Como se observa, não é primazia da eficiência espelhar quaisquer reduções de custos, diminuição do quadro de servidores, redução da carga tributária, ou de política econômica recessiva. Há sim a obrigação de reduzir a desigualdade social, combater a pobreza, e promover o desenvolvimento nacional, ou seja, a maximização da produtividade da máquina pública (FLESCH, 2012). E a avaliação especial de desempenho dos servidores é instrumento hábil para essa maximização administrativa.

Vê-se também, da análise de Carvalho (2009) que a ideia de eficiência se aproxima por um dos seus aspectos da ideia de economicidade, mas a ela não se pode de forma alguma reduzir. Outros aspectos devem ser considerados pela Administração Pública, tais como: "qualidade do serviço ou do bem, durabilidade, confiabilidade, universalização do serviço para o maior número possível de pessoas etc." (OLIVEIRA, 2015, p. 33). A análise de todos esses aspectos da eficiência devem ocorrer de forma objetiva por meio das metas de desempenho, para que não se esvaia no subjetivismo do administrador público.

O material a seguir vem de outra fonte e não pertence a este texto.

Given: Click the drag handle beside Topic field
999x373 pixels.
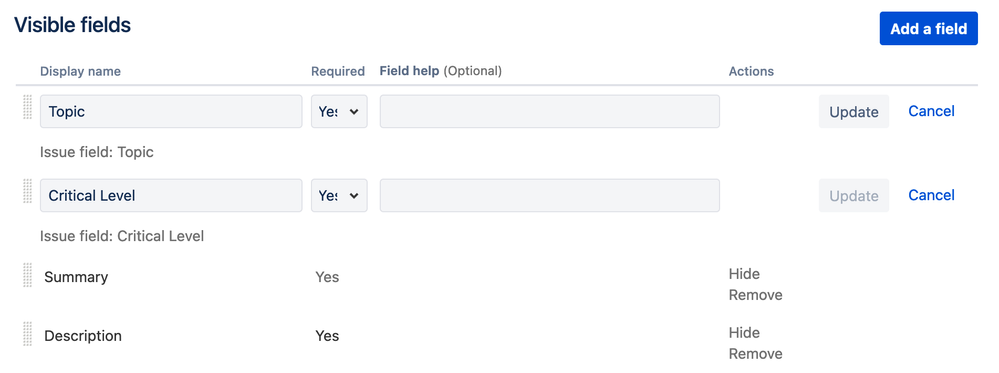Looking at the screenshot, I should 27,107.
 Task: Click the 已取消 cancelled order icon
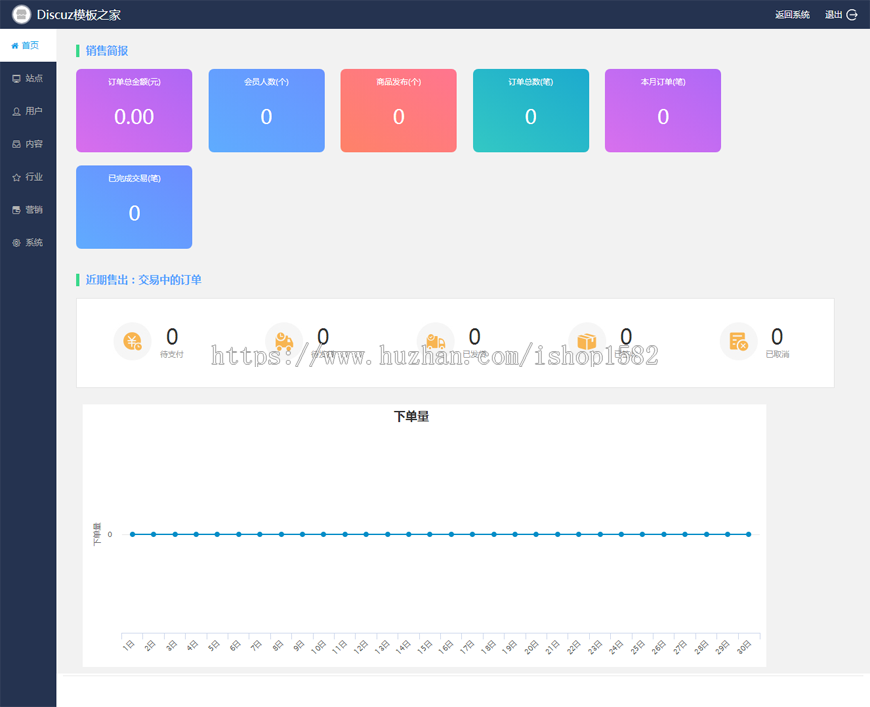point(739,341)
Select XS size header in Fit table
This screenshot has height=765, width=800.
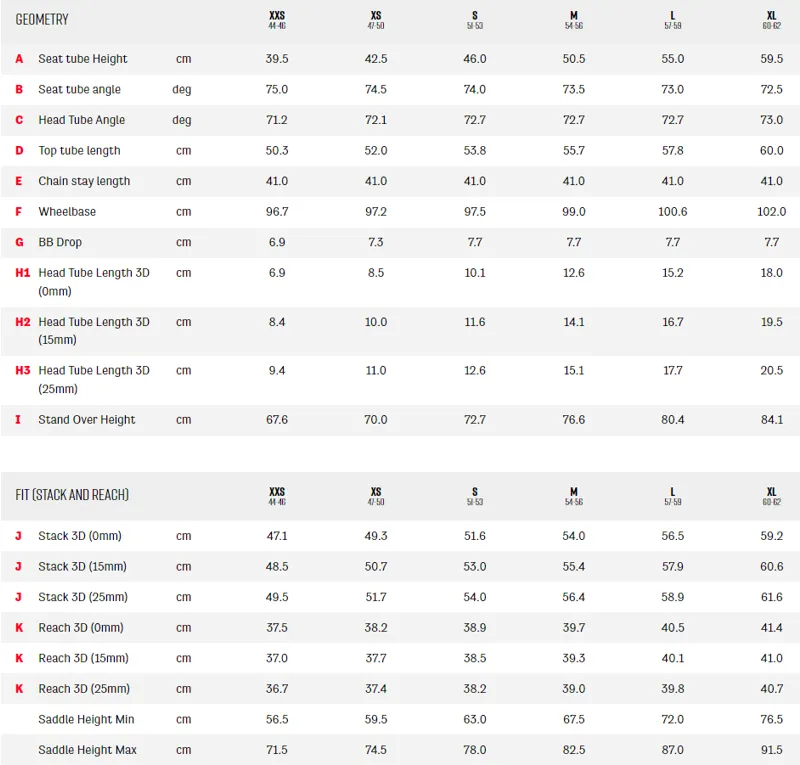(x=376, y=496)
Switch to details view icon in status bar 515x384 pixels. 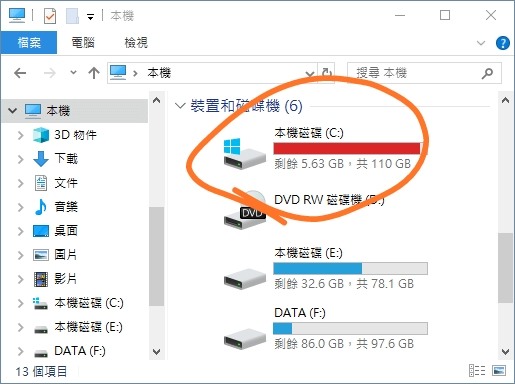(477, 370)
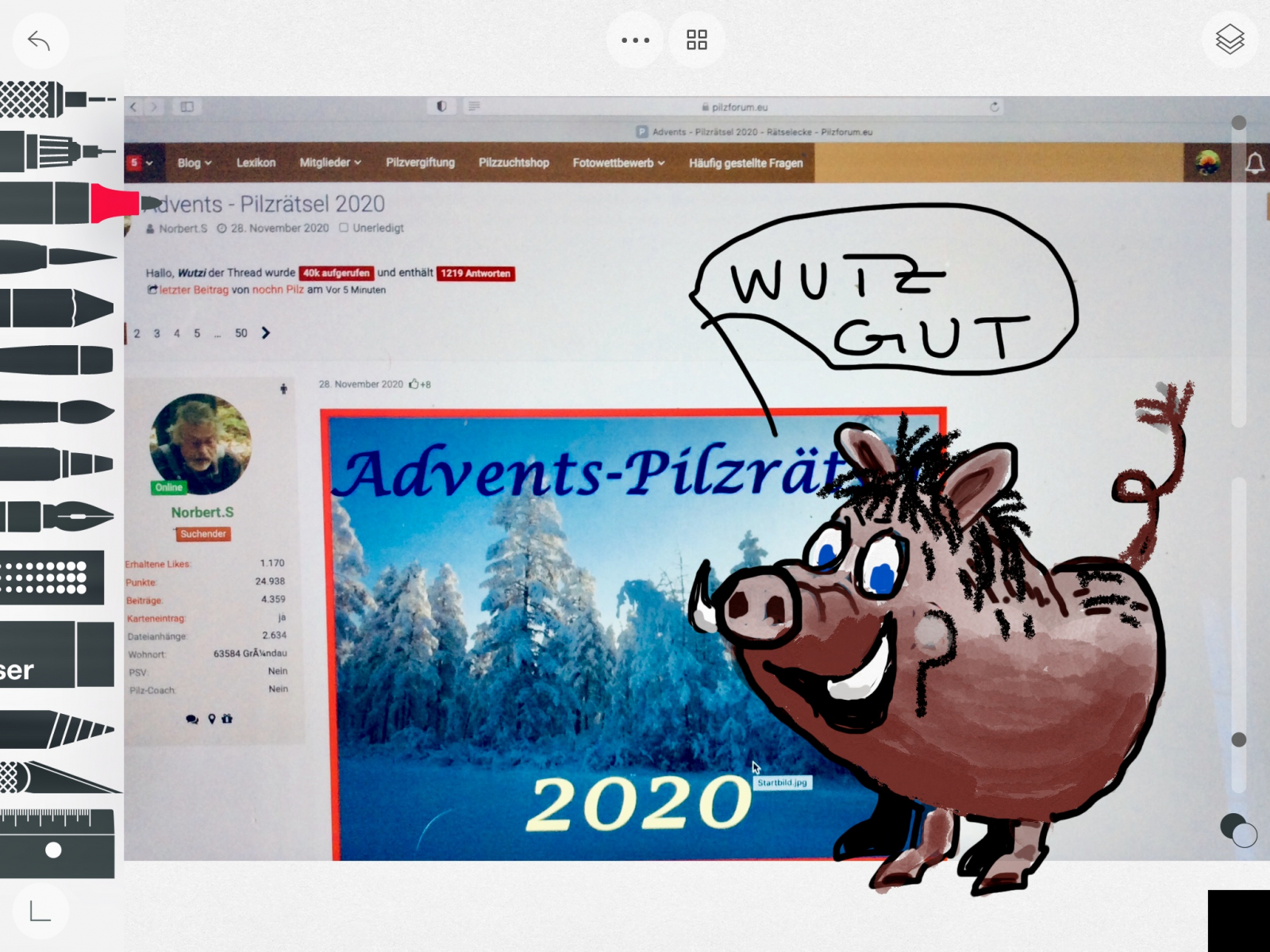Screen dimensions: 1270x952
Task: Tap the current color swatch
Action: click(1233, 826)
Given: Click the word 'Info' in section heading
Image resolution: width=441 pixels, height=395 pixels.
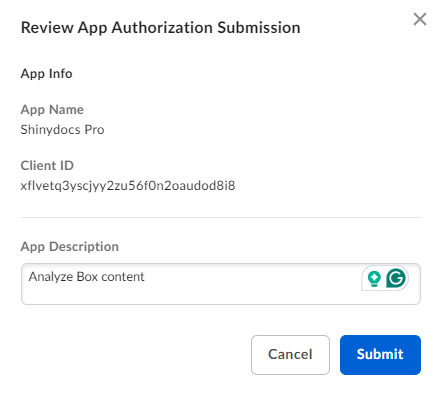Looking at the screenshot, I should tap(60, 74).
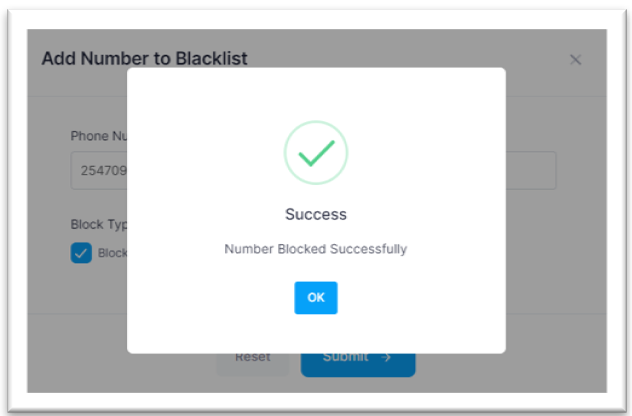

Por fim, associando especificamente o princípio da eficiência com o servidor público, a reforma administrativa propiciou nova pauta para a profissionalização da

função pública, valorizando o merecimento por meio do concurso público e da avaliação de desempenho, criação de escola de governo etc, como já debatido.

Nesse enfoque, Carvalho Filho (2014, p. 68) aduz:

É mister que os sujeitos da atividade tenham qualificação compatível com as funções a seu cargo. Indiscutível, pois, o rigor com que se deve haver a Administração para o recrutamento de seus servidores. Quando estes possuem qualificação, escolhidos que foram pelo sistema do mérito, as atividades da Administração são exercidas com maior eficiência.

Dessa forma, melhor meio não há na consecução da qualidade do serviço público senão o investimento nos recursos humanos da Administração Pública que realizam diretamente a atividade administrativa.